Your task: Every single entry must be reproduced precisely.

--- Task material Enclosed Below ---

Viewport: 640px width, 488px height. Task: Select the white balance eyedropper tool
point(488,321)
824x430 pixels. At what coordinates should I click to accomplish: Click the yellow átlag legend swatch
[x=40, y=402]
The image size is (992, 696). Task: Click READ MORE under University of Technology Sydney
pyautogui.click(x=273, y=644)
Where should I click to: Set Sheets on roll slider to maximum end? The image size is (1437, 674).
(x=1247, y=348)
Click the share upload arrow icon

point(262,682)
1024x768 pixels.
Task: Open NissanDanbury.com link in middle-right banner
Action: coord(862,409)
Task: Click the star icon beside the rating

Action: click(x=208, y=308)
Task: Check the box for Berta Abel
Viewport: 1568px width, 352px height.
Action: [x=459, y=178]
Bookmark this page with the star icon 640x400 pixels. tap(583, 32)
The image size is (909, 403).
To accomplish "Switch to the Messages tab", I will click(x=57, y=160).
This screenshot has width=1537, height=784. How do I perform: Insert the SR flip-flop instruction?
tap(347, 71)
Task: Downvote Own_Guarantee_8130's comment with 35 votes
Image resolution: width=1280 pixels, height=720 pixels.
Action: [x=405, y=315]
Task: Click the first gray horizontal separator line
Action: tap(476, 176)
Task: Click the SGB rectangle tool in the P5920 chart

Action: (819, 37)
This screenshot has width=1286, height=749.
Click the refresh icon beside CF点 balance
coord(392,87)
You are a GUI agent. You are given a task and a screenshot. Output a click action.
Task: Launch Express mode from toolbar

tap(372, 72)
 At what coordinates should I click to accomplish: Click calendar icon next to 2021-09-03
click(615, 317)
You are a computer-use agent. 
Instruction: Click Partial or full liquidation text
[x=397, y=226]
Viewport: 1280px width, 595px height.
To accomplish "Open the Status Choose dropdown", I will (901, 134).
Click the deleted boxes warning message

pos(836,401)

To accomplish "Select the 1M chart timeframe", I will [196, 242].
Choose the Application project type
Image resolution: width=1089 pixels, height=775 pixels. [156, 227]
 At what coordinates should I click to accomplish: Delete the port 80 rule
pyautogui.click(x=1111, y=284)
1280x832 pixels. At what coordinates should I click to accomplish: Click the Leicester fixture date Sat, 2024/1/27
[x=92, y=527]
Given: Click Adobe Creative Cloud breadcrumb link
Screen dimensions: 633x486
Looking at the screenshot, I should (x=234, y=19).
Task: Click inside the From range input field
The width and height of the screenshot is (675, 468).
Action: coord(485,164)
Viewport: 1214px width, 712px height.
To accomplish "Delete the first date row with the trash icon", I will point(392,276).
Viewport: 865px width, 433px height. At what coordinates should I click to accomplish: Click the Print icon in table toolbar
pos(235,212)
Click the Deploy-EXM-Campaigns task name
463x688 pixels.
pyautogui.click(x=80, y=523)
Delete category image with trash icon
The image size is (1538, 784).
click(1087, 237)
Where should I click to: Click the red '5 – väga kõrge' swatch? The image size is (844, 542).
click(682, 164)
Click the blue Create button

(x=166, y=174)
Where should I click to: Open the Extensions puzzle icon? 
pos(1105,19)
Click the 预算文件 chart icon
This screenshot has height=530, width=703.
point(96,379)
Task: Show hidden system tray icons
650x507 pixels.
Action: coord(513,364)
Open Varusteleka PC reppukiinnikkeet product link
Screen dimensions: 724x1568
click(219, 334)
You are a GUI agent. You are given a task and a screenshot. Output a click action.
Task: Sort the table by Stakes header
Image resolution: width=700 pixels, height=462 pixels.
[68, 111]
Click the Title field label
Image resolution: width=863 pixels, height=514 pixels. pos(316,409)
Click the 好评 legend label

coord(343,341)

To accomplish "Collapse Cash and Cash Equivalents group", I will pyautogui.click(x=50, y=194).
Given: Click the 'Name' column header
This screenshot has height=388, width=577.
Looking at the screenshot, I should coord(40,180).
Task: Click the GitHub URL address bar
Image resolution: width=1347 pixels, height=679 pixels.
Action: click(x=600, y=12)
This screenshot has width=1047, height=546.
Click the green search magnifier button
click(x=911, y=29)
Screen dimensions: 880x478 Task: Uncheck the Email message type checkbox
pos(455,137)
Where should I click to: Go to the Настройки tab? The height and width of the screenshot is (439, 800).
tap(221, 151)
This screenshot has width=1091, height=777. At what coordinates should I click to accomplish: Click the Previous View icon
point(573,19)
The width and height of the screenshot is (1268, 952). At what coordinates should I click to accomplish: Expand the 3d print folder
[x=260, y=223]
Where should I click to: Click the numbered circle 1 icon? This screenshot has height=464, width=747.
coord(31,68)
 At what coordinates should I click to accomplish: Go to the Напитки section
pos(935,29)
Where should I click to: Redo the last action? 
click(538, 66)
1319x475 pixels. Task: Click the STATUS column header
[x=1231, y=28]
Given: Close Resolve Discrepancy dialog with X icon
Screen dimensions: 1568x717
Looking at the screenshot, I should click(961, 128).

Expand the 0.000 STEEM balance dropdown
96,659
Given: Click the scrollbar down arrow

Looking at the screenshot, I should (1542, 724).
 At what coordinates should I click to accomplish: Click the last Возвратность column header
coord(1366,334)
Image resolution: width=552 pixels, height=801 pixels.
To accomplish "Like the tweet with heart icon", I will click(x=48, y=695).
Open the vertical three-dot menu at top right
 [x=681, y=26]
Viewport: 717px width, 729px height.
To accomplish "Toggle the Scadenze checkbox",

--- End of Enclosed Task material ---

Solution below:
Viewport: 640px width, 488px height. Task: Select the white balance eyedropper tool
point(488,321)
824x430 pixels. At what coordinates should I click to accomplish: Click the yellow átlag legend swatch
[x=40, y=402]
The image size is (992, 696). Task: Click READ MORE under University of Technology Sydney
pyautogui.click(x=273, y=644)
Where should I click to: Set Sheets on roll slider to maximum end? The image size is (1437, 674).
(x=1247, y=348)
Click the share upload arrow icon

point(262,682)
1024x768 pixels.
Task: Open NissanDanbury.com link in middle-right banner
Action: coord(862,409)
Task: Click the star icon beside the rating

Action: click(x=208, y=308)
Task: Check the box for Berta Abel
Viewport: 1568px width, 352px height.
Action: [x=459, y=178]
Bookmark this page with the star icon 640x400 pixels. tap(583, 32)
The image size is (909, 403).
To accomplish "Switch to the Messages tab", I will click(x=57, y=160).
This screenshot has width=1537, height=784. How do I perform: Insert the SR flip-flop instruction?
tap(347, 71)
Task: Downvote Own_Guarantee_8130's comment with 35 votes
Image resolution: width=1280 pixels, height=720 pixels.
Action: [x=405, y=315]
Task: Click the first gray horizontal separator line
Action: tap(476, 176)
Task: Click the SGB rectangle tool in the P5920 chart

Action: (819, 37)
This screenshot has width=1286, height=749.
Click the refresh icon beside CF点 balance
coord(392,87)
You are a GUI agent. You are given a task and a screenshot. Output a click action.
Task: Launch Express mode from toolbar

tap(372, 72)
 At what coordinates should I click to accomplish: Click calendar icon next to 2021-09-03
click(615, 317)
You are a computer-use agent. 
Instruction: Click Partial or full liquidation text
[x=397, y=226]
Viewport: 1280px width, 595px height.
To accomplish "Open the Status Choose dropdown", I will (901, 134).
Click the deleted boxes warning message

pos(836,401)

To accomplish "Select the 1M chart timeframe", I will [196, 242].
Choose the Application project type
Image resolution: width=1089 pixels, height=775 pixels. [156, 227]
 At what coordinates should I click to accomplish: Delete the port 80 rule
pyautogui.click(x=1111, y=284)
1280x832 pixels. At what coordinates should I click to accomplish: Click the Leicester fixture date Sat, 2024/1/27
[x=92, y=527]
Given: Click Adobe Creative Cloud breadcrumb link
Screen dimensions: 633x486
Looking at the screenshot, I should (x=234, y=19).
Task: Click inside the From range input field
The width and height of the screenshot is (675, 468).
Action: coord(485,164)
Viewport: 1214px width, 712px height.
To accomplish "Delete the first date row with the trash icon", I will point(392,276).
Viewport: 865px width, 433px height. At what coordinates should I click to accomplish: Click the Print icon in table toolbar
pos(235,212)
Click the Deploy-EXM-Campaigns task name
463x688 pixels.
pyautogui.click(x=80, y=523)
Delete category image with trash icon
The image size is (1538, 784).
click(1087, 237)
Where should I click to: Click the red '5 – väga kõrge' swatch? The image size is (844, 542).
click(682, 164)
Click the blue Create button

(x=166, y=174)
Where should I click to: Open the Extensions puzzle icon? 
pos(1105,19)
Click the 预算文件 chart icon
This screenshot has height=530, width=703.
point(96,379)
Task: Show hidden system tray icons
650x507 pixels.
Action: coord(513,364)
Open Varusteleka PC reppukiinnikkeet product link
Screen dimensions: 724x1568
click(219, 334)
You are a GUI agent. You are given a task and a screenshot. Output a click action.
Task: Sort the table by Stakes header
Image resolution: width=700 pixels, height=462 pixels.
[68, 111]
Click the Title field label
Image resolution: width=863 pixels, height=514 pixels. pos(316,409)
Click the 好评 legend label

coord(343,341)

To accomplish "Collapse Cash and Cash Equivalents group", I will pyautogui.click(x=50, y=194).
Given: Click the 'Name' column header
This screenshot has height=388, width=577.
Looking at the screenshot, I should coord(40,180).
Task: Click the GitHub URL address bar
Image resolution: width=1347 pixels, height=679 pixels.
Action: click(x=600, y=12)
This screenshot has width=1047, height=546.
Click the green search magnifier button
click(x=911, y=29)
Screen dimensions: 880x478 Task: Uncheck the Email message type checkbox
pos(455,137)
Where should I click to: Go to the Настройки tab? The height and width of the screenshot is (439, 800).
tap(221, 151)
This screenshot has width=1091, height=777. At what coordinates should I click to accomplish: Click the Previous View icon
point(573,19)
The width and height of the screenshot is (1268, 952). At what coordinates should I click to accomplish: Expand the 3d print folder
[x=260, y=223]
Where should I click to: Click the numbered circle 1 icon? This screenshot has height=464, width=747.
coord(31,68)
 At what coordinates should I click to accomplish: Go to the Напитки section
pos(935,29)
Where should I click to: Redo the last action? 
click(538, 66)
1319x475 pixels. Task: Click the STATUS column header
[x=1231, y=28]
Given: Close Resolve Discrepancy dialog with X icon
Screen dimensions: 1568x717
Looking at the screenshot, I should click(961, 128).

Expand the 0.000 STEEM balance dropdown
96,659
Given: Click the scrollbar down arrow

Looking at the screenshot, I should (1542, 724).
 At what coordinates should I click to accomplish: Click the last Возвратность column header
coord(1366,334)
Image resolution: width=552 pixels, height=801 pixels.
To accomplish "Like the tweet with heart icon", I will click(x=48, y=695).
Open the vertical three-dot menu at top right
 [x=681, y=26]
Viewport: 717px width, 729px height.
To accomplish "Toggle the Scadenze checkbox",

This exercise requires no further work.